Penting diperhatikan bahwa penggunaan mamografi adalah sangat efektif untuk deteksi kanker, namun juga dapat sangat efektif menginduksi kanker. Sehingga perlu dipastikan bahwa program jaminan mutu harus berjalan dengan benar didukung dengan pelaksanaan program manajemen dosis radiasi secara berkesinambungan.

Pustaka

  1. Peraturan Kepala BAPETEN No. 8 Tahun 2011.
  2. WHO Cancer country profiles 2014, http://who.int/cancer/country-profiles/en/
  3. John M. Boone, “Patient Dosimetry in Mammography and Tomosynthesis: What to measure, why and how”, 2013 ICTP/IAEA Training Course on Radiation Protection of Patients.

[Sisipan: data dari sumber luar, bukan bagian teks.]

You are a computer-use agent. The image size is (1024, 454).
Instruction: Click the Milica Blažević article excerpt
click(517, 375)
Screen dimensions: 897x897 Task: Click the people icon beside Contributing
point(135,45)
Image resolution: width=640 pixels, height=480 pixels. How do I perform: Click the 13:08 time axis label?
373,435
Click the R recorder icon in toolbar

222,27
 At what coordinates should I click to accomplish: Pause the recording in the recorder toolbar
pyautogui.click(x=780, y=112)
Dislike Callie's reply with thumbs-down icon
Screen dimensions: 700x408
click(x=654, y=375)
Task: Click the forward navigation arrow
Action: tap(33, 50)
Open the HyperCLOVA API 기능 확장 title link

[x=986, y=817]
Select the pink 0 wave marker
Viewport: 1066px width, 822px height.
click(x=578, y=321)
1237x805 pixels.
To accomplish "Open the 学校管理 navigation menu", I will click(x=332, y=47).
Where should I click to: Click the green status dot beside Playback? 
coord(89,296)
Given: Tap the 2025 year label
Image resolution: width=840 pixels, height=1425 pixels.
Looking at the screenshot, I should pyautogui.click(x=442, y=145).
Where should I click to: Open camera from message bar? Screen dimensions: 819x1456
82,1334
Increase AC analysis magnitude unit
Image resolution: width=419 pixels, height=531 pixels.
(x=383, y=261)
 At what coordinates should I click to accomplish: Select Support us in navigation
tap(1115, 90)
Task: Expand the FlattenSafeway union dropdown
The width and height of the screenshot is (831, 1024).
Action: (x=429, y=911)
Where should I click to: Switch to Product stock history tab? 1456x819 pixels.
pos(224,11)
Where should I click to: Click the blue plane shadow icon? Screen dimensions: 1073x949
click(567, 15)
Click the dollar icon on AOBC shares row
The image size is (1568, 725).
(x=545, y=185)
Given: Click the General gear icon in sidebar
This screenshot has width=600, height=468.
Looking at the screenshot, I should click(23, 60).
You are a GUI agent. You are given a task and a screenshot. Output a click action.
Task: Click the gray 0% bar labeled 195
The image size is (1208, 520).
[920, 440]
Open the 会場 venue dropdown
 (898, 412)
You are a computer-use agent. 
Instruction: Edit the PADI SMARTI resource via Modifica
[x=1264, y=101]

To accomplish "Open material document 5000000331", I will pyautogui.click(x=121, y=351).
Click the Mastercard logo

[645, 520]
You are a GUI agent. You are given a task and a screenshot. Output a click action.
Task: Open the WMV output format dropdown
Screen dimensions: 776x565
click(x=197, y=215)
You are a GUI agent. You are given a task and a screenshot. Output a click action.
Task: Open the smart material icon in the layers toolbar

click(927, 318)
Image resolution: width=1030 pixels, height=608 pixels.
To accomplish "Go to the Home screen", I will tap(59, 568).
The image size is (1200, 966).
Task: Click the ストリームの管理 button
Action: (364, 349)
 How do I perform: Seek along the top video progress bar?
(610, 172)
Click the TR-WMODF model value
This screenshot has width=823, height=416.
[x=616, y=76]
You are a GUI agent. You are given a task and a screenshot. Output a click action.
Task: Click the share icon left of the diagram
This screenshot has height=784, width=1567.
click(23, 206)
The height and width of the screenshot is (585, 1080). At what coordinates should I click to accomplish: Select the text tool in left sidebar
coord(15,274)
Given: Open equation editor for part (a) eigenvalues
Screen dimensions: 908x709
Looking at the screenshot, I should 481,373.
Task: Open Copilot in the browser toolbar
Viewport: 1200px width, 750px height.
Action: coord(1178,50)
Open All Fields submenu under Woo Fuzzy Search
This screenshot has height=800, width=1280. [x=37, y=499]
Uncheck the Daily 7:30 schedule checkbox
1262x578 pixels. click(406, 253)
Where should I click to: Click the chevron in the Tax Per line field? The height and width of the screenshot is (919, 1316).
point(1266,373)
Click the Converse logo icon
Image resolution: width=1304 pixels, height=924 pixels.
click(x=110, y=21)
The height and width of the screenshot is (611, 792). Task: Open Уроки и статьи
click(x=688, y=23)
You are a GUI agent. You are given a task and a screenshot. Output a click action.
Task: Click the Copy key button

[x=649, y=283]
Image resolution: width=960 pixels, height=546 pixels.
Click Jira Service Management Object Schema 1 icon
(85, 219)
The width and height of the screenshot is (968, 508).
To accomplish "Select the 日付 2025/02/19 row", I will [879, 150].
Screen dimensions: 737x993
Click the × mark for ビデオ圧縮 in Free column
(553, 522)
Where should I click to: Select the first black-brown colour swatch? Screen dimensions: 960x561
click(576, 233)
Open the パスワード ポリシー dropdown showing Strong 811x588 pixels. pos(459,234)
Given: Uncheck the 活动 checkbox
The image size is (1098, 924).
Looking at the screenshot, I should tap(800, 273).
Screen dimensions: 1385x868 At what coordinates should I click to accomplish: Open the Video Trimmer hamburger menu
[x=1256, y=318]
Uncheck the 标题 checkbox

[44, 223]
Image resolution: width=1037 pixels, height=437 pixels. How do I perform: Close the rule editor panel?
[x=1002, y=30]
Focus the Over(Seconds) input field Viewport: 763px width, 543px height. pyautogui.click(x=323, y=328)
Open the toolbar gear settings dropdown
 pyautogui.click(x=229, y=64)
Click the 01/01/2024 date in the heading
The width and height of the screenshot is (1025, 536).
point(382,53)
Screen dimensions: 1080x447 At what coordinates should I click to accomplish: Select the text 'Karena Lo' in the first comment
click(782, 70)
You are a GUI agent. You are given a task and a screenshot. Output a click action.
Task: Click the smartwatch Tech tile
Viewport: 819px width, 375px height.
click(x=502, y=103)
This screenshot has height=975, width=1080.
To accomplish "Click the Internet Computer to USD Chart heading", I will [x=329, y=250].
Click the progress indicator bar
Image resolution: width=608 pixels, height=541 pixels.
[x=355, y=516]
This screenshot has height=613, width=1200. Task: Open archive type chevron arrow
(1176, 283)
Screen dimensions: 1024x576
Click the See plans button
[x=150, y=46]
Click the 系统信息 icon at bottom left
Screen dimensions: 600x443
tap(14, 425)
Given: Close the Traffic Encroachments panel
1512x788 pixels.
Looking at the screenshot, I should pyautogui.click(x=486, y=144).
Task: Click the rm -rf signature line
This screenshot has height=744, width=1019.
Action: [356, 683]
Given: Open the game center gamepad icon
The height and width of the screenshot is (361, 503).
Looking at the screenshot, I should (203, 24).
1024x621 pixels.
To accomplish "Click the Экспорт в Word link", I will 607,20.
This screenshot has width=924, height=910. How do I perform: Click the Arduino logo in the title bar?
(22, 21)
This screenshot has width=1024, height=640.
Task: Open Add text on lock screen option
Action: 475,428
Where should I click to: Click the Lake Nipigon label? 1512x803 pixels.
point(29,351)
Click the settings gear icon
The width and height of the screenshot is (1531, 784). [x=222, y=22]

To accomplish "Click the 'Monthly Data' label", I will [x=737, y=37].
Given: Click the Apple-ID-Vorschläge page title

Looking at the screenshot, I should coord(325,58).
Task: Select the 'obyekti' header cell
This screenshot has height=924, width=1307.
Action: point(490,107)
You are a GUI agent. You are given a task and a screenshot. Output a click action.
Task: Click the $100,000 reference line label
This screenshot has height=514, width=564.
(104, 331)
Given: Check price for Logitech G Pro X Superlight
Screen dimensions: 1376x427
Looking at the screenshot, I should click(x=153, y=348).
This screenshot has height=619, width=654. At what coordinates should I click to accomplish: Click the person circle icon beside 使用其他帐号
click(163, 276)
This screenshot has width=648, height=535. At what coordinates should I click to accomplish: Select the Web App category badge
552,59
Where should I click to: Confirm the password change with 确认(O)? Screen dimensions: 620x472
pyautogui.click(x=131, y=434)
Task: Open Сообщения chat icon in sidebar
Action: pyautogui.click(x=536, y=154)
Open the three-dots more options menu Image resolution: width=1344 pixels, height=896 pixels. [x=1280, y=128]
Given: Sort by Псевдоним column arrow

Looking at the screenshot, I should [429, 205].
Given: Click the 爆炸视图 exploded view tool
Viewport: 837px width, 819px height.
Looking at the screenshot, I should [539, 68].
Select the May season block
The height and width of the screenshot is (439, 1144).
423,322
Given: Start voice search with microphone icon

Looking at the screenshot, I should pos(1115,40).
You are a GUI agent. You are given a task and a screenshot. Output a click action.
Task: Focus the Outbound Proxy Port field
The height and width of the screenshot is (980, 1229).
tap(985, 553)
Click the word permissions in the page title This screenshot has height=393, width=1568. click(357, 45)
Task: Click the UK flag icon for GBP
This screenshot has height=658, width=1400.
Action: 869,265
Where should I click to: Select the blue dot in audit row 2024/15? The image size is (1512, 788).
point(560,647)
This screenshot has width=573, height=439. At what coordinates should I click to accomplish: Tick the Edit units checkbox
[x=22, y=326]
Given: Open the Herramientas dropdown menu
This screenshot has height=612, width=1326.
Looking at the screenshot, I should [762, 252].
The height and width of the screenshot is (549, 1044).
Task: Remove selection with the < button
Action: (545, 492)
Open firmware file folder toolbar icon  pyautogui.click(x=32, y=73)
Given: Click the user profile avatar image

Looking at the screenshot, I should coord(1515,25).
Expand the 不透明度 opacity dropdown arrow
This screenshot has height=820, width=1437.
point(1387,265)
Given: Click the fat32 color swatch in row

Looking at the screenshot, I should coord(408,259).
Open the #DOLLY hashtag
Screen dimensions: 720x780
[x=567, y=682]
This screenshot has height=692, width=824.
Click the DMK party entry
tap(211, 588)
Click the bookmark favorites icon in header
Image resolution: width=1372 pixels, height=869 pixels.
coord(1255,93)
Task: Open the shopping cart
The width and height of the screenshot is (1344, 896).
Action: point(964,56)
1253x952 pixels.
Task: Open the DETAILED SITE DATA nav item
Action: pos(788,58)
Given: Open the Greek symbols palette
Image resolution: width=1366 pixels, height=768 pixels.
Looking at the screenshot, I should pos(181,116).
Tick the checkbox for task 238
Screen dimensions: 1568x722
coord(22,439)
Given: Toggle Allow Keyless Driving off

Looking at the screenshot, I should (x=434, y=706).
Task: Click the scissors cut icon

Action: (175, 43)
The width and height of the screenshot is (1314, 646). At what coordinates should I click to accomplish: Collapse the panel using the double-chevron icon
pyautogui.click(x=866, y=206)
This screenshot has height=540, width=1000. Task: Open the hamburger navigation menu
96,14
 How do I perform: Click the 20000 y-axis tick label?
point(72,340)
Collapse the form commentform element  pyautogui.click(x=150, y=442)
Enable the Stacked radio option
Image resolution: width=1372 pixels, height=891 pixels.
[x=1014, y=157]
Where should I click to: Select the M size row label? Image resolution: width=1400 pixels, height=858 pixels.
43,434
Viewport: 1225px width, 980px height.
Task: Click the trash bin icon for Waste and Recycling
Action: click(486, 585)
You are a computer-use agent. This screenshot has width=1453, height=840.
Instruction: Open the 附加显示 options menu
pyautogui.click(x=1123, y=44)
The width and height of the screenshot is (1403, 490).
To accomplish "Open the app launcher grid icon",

  4. NCRP 149, “A Guide to Mammography and Other Breast Imaging Procedures”, 2004.
  5. International Journal of Science and Technology, “Inter-Comparison of Dose Indicators and Mean Glandular Dose for some Selected Diagnostic Mammography Units in Accra, Ghana”, Volume 3 No. 5, May 2013.